**** DATASET EXTRACT ****

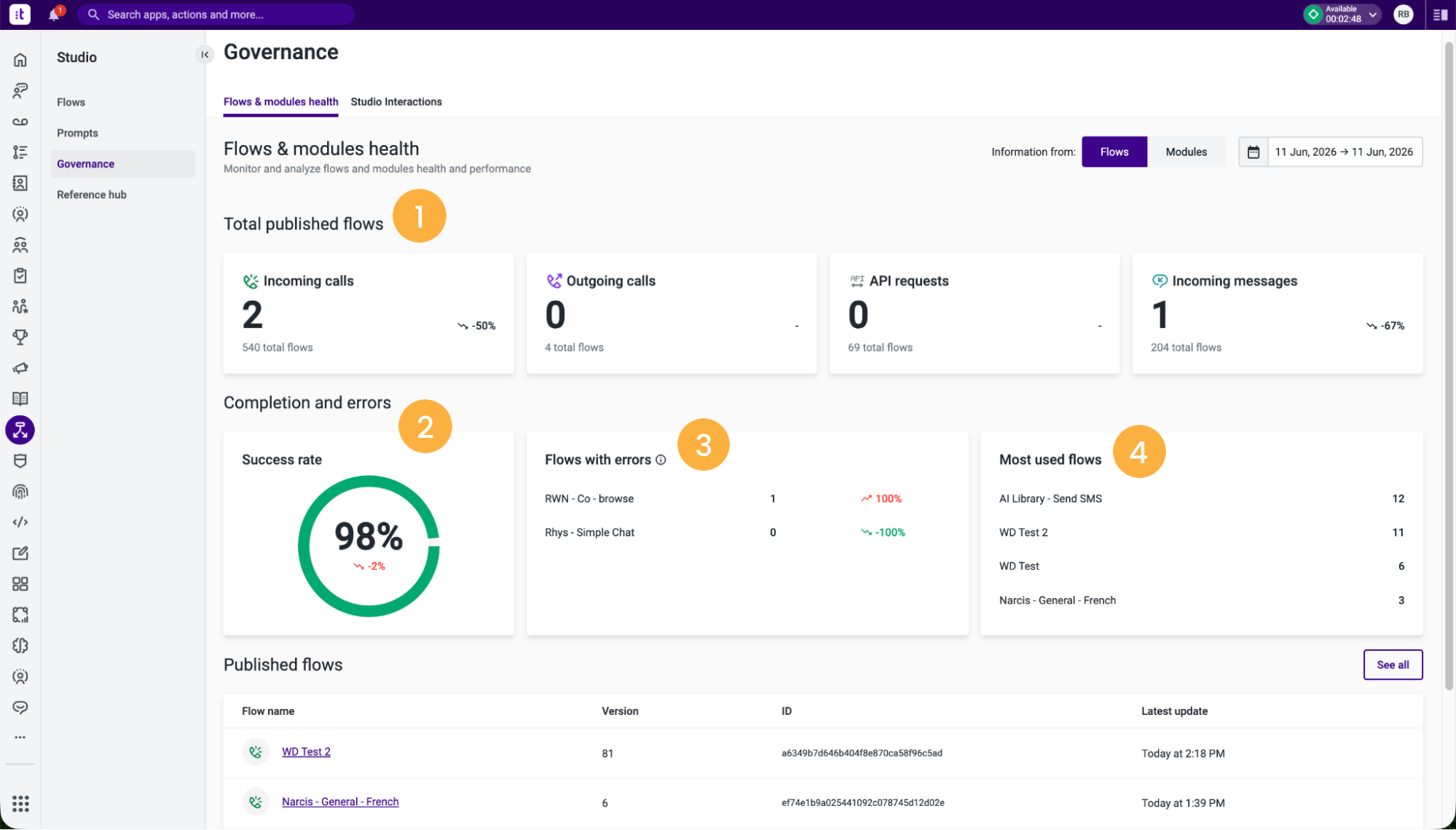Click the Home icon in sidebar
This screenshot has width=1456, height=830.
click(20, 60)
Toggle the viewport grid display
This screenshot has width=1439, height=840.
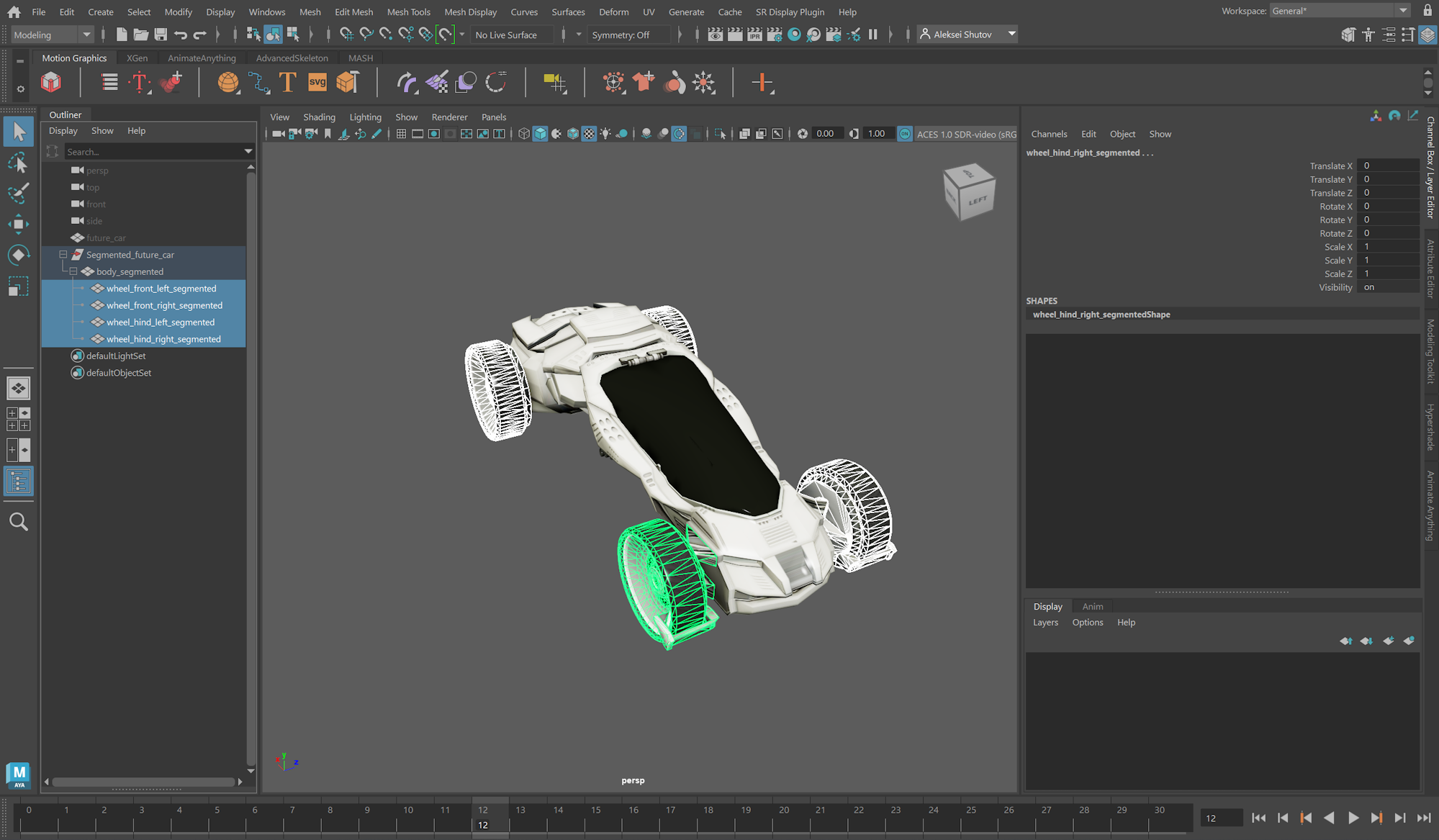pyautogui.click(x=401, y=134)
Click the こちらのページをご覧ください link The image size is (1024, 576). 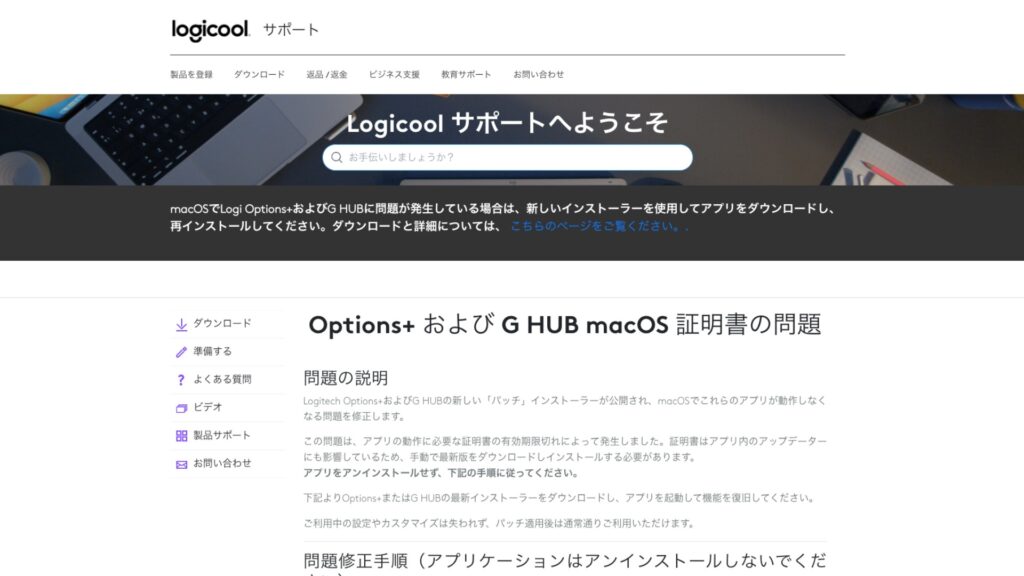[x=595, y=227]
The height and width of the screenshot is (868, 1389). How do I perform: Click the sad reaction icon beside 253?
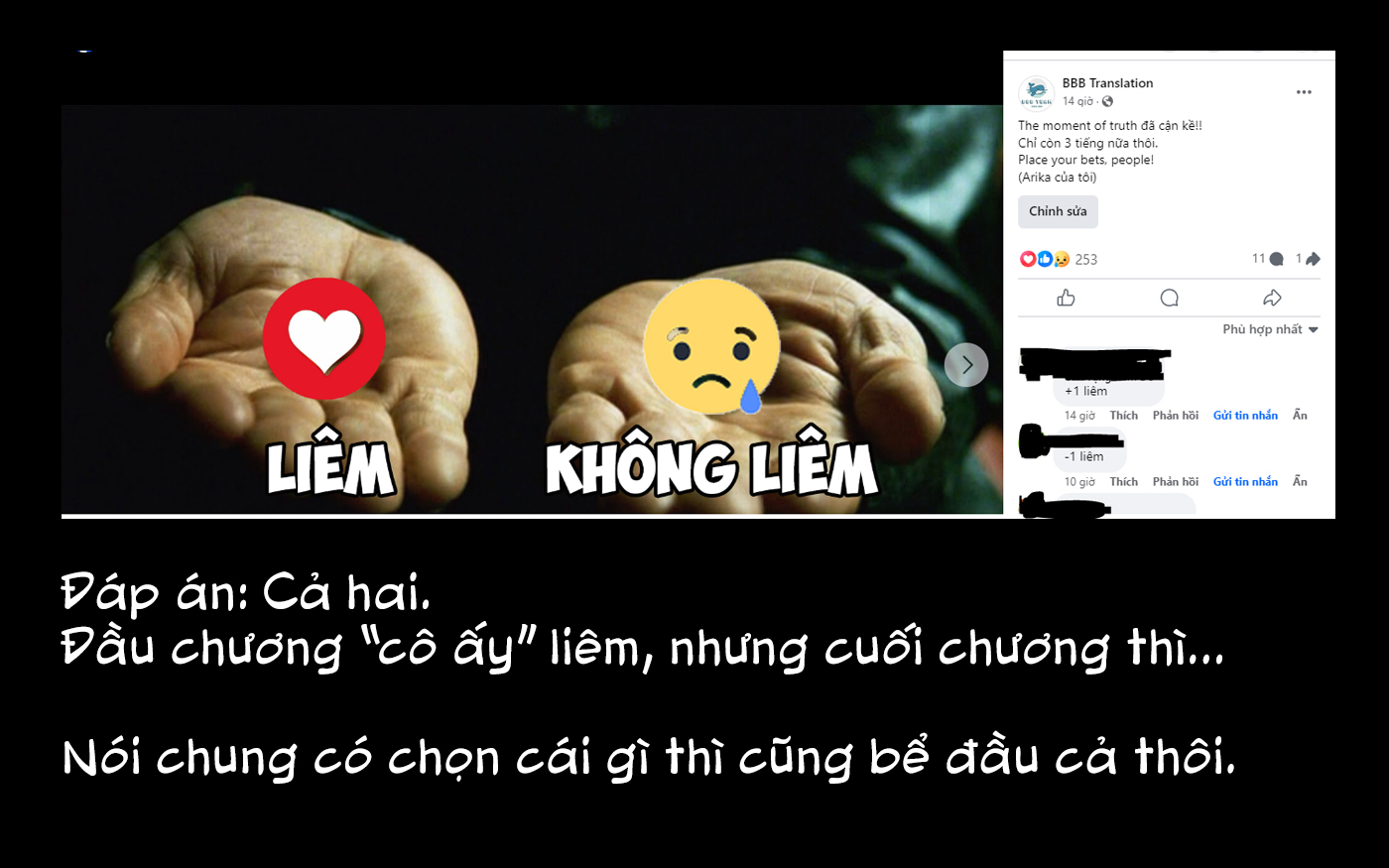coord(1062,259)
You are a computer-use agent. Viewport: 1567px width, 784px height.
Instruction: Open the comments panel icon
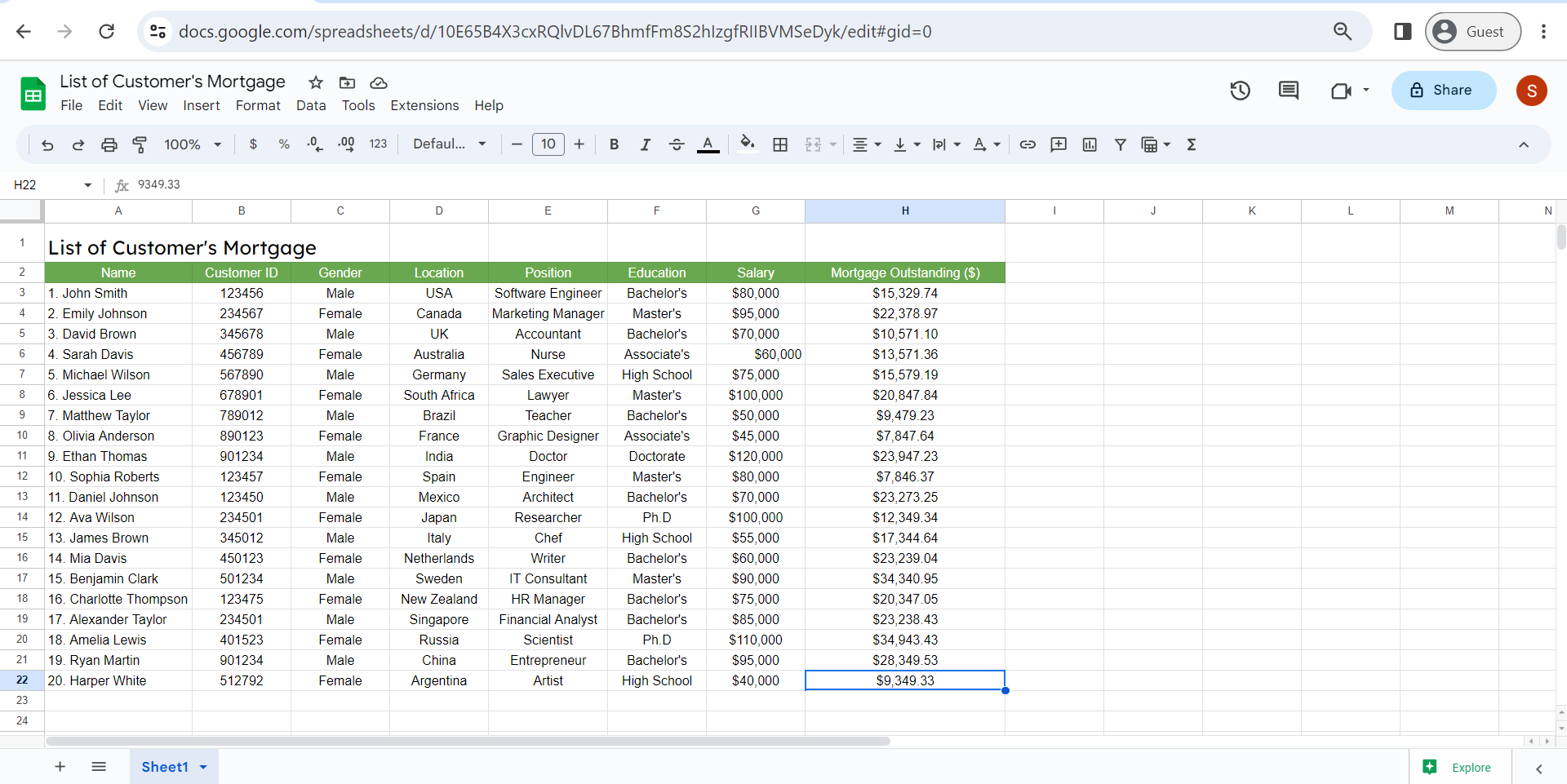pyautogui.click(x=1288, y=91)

****

SET PROBLEM:
Please count the lines above that contain the string "screenshot", and reply with only that number.

PROBLEM SOLUTION:
3